Now, Tsipras has relaunched a parliamentary commission aimed at securing reparations.

“After the reunification of Germany in 1990, the legal and political conditions were created for this issue to be solved,” Tsipras said this month in Parliament. “But since then, German governments chose silence, legal tricks and delay.”

The current crusade — as vociferous as it is — marks only the latest Greek push for reparations from Germany. In the 1960s, Germany paid roughly $74 million to Greek victims of Nazi crimes. But many in Greece argue that sum fell far short and failed to settle the account. Since then, especially in the 1990s and 2000s, various Greek governments have launched commissions and legal bids for German cash.

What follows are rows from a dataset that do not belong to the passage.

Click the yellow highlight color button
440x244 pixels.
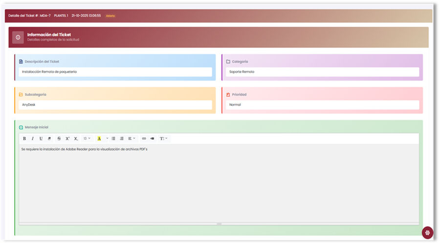[99, 139]
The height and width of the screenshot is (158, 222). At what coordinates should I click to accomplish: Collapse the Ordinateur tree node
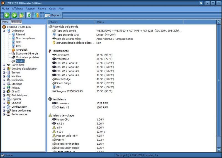coord(4,31)
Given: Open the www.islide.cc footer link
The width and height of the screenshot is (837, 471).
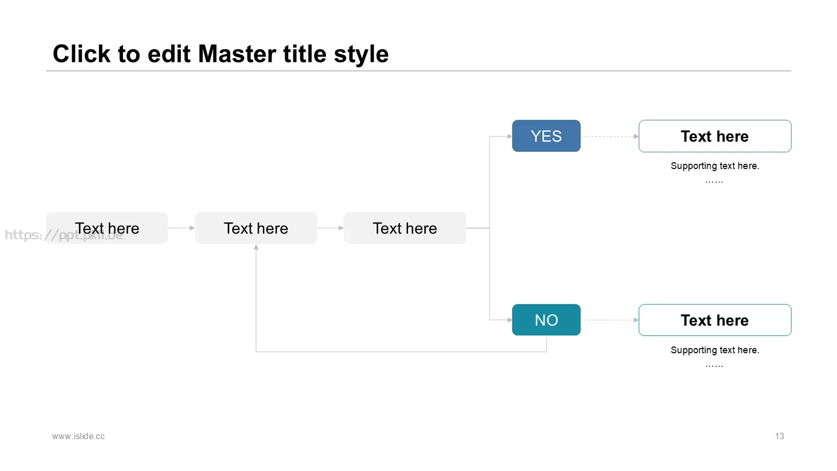Looking at the screenshot, I should pos(78,436).
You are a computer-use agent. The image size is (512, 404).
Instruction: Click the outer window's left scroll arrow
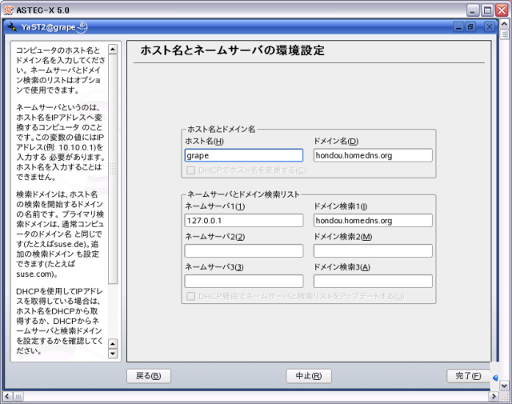pyautogui.click(x=7, y=395)
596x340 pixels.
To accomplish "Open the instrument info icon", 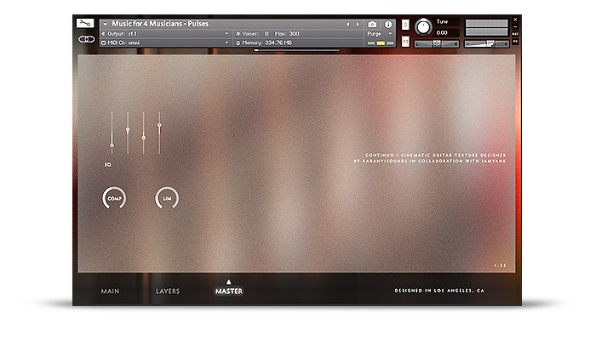I will [x=388, y=25].
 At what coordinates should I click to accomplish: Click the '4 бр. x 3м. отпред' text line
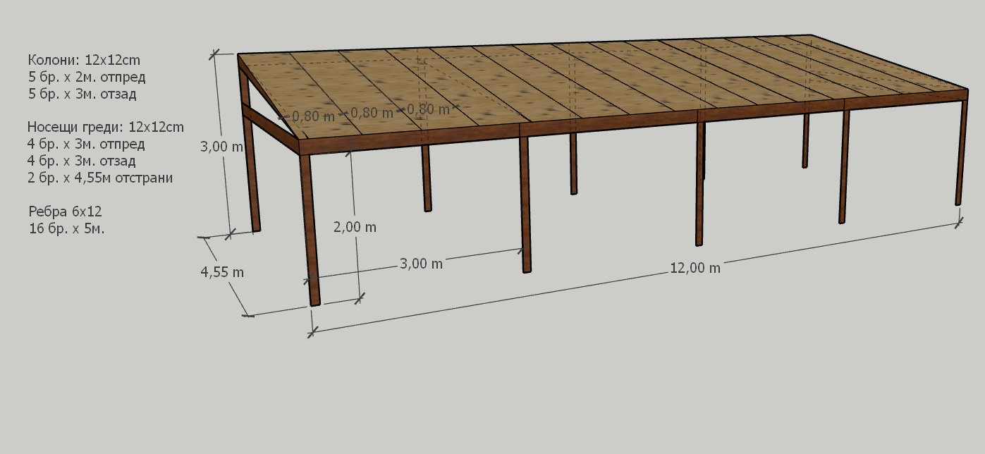click(x=86, y=145)
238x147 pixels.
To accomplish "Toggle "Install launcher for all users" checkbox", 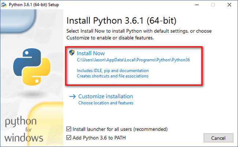I will [x=70, y=129].

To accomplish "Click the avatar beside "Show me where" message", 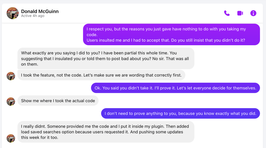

The actual amount remains in fierce dispute, even in Greece. But it includes at least three components. The Nazis forced the Greek Central Bank into in a 1942 loan worth roughly $11.7 billion today, and potentially several times that with interest. A Greek court in 2000 also found in favor of the people of Distomo, saying they were owed $30 million for the Nazi massacre. Figures for more general war reparations start around $171.2 billion.

Some scholars say the Greeks may indeed have legal grounds for such a claim — a position fiercely refuted by the German government. They point to a number of international agreements and settlements, especially the 1990 pact signed by former East and West Germany, the United States, Britain, France and the Soviet Union that forfeited the post-World War II rights of those powers in Germany. The Germans view that as an end to the debate over reparations.

In Brussels late Thursday, Tsipras met with Merkel and other European leaders during a regularly scheduled summit. There was no breakthrough, raising the stakes for Monday’s talks in Berlin. Despite failing to win concessions, Tsipras described himself as “more optimistic” and pledged to heed European Union demands to come up with a list of key economic reforms in the coming days.

Yet the Greek call for war reparations, even as bailout talks continue, is being seen by many in Germany as blackmail. The single largest contributor to Greece’s series of bailouts since 2010, Germany has insisted on tough austerity in exchange for billions of euros in rescue funds. Tsipras’s government has rejected those demands, and is now seeking to force European powers, chiefly Germany, to keep offering up cash under far more flexible conditions.

“I am astonished by the Greek government’s collision course,” said Wolfgang Bosbach, a member of parliament from Merkel’s party, the Christian Democratic Union of Germany. “The more I berate my creditors, the more I get? I really don’t know what they are thinking.”

Stephanie Kirchner contributed to this report.